◆ **What is needed**:
Rewrite every line of the records below as a Markdown table with the columns Row and Record line, numbering the rows and skipping blank lines. Leave the pictures out of the table.

◆ **Supplied records**:
++++++++++++++++++++
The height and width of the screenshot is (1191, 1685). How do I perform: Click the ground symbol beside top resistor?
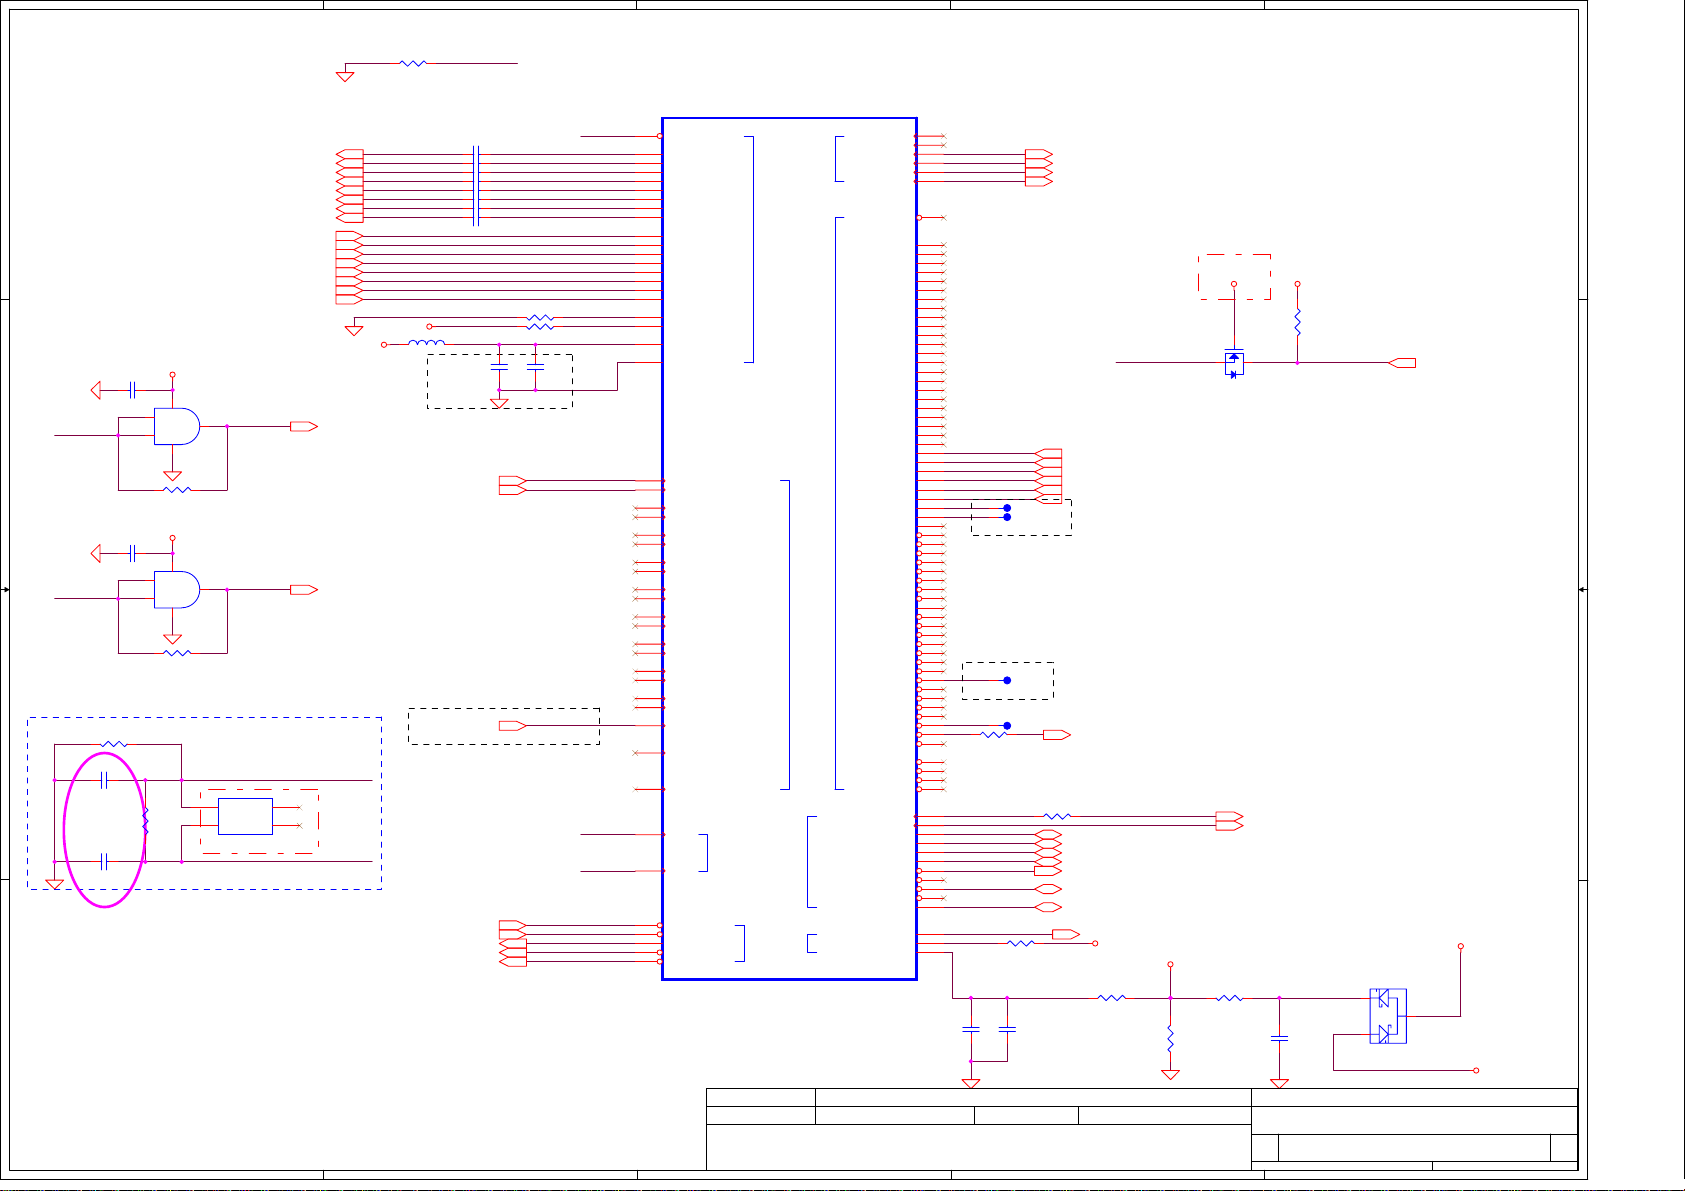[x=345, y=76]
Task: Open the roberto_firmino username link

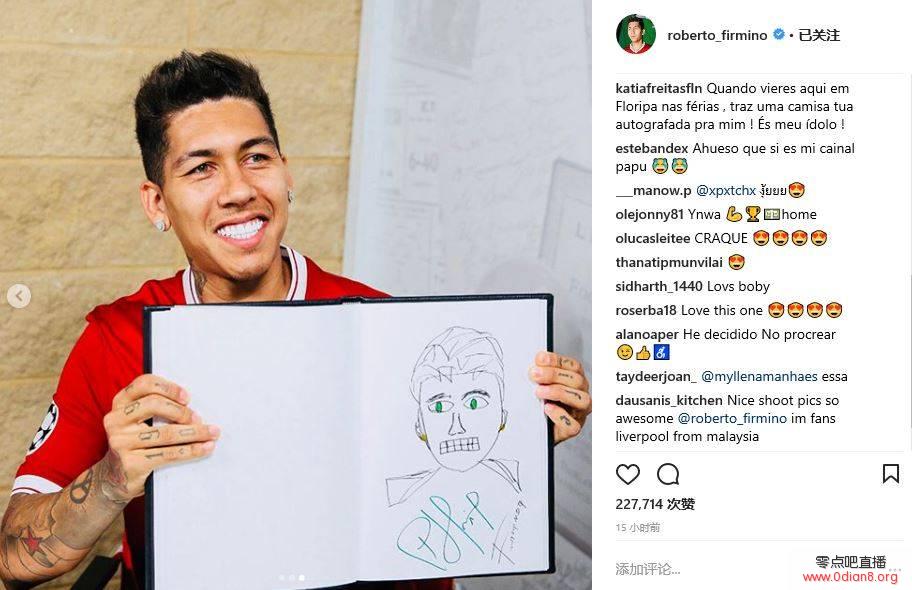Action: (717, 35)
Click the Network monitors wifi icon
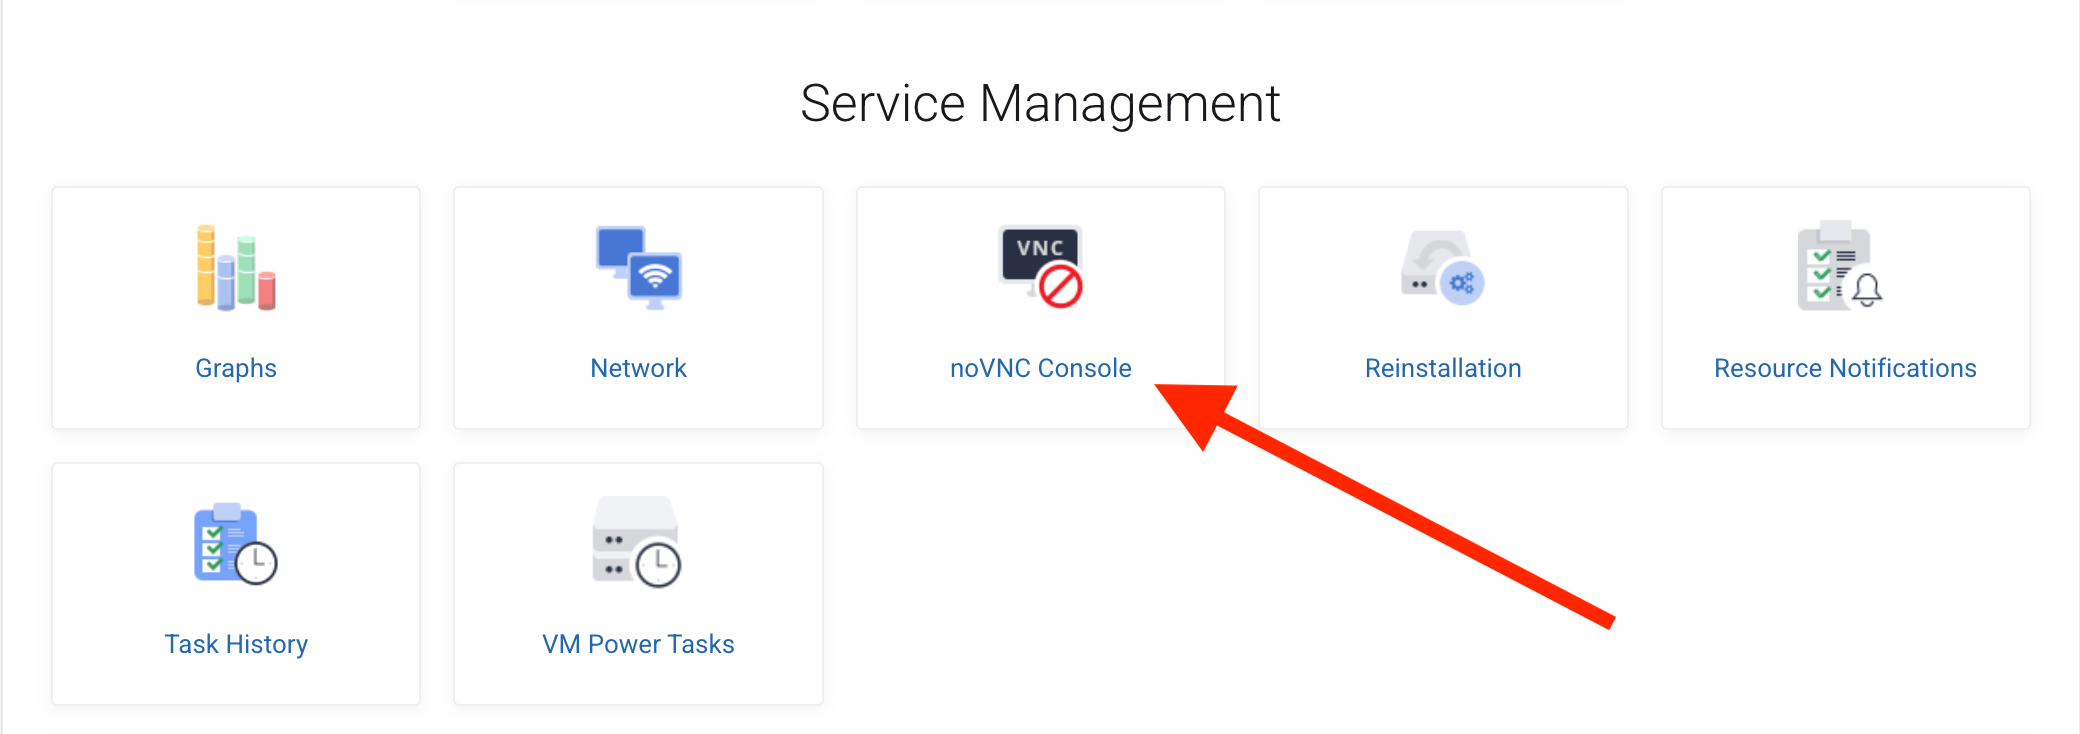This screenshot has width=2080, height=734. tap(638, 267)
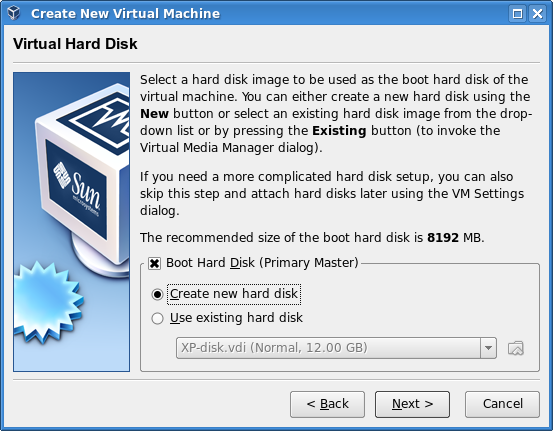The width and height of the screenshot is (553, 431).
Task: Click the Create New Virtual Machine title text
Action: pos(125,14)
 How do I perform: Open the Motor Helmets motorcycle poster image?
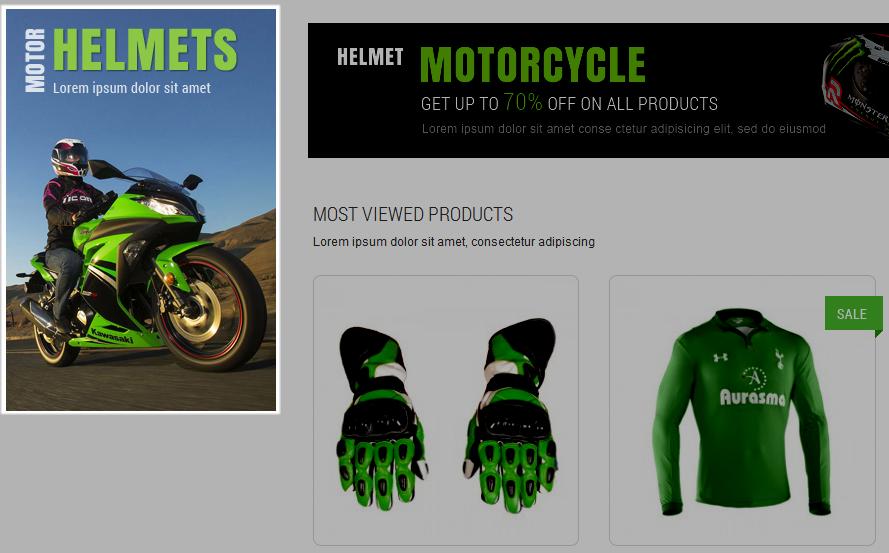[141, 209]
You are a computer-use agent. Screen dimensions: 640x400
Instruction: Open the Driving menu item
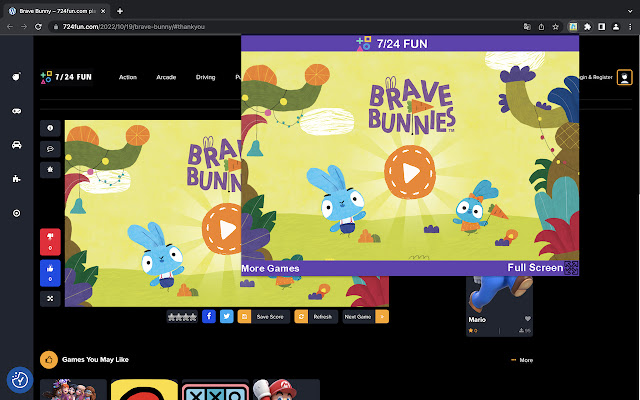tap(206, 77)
++++++++++++++++++++
◆ **Exercise response**:
| Row | Record line |
|---|---|
| 1 | The height and width of the screenshot is (1191, 1685). How do I perform: Click the ground symbol beside top resistor? |
| 2 | [x=345, y=76] |
| 3 | Task: Open the roberto_firmino username link |
| 4 | Action: (717, 35) |
| 5 | Click the Network monitors wifi icon |
| 6 | This screenshot has width=2080, height=734. tap(638, 267) |
| 7 | The width and height of the screenshot is (553, 431). |
| 8 | Task: Click the Create New Virtual Machine title text |
| 9 | Action: pos(125,14) |
| 10 |  How do I perform: Open the Motor Helmets motorcycle poster image? |
| 11 | [141, 209] |
| 12 | You are a computer-use agent. Screen dimensions: 640x400 |
| 13 | Instruction: Open the Driving menu item |
| 14 | tap(206, 77) |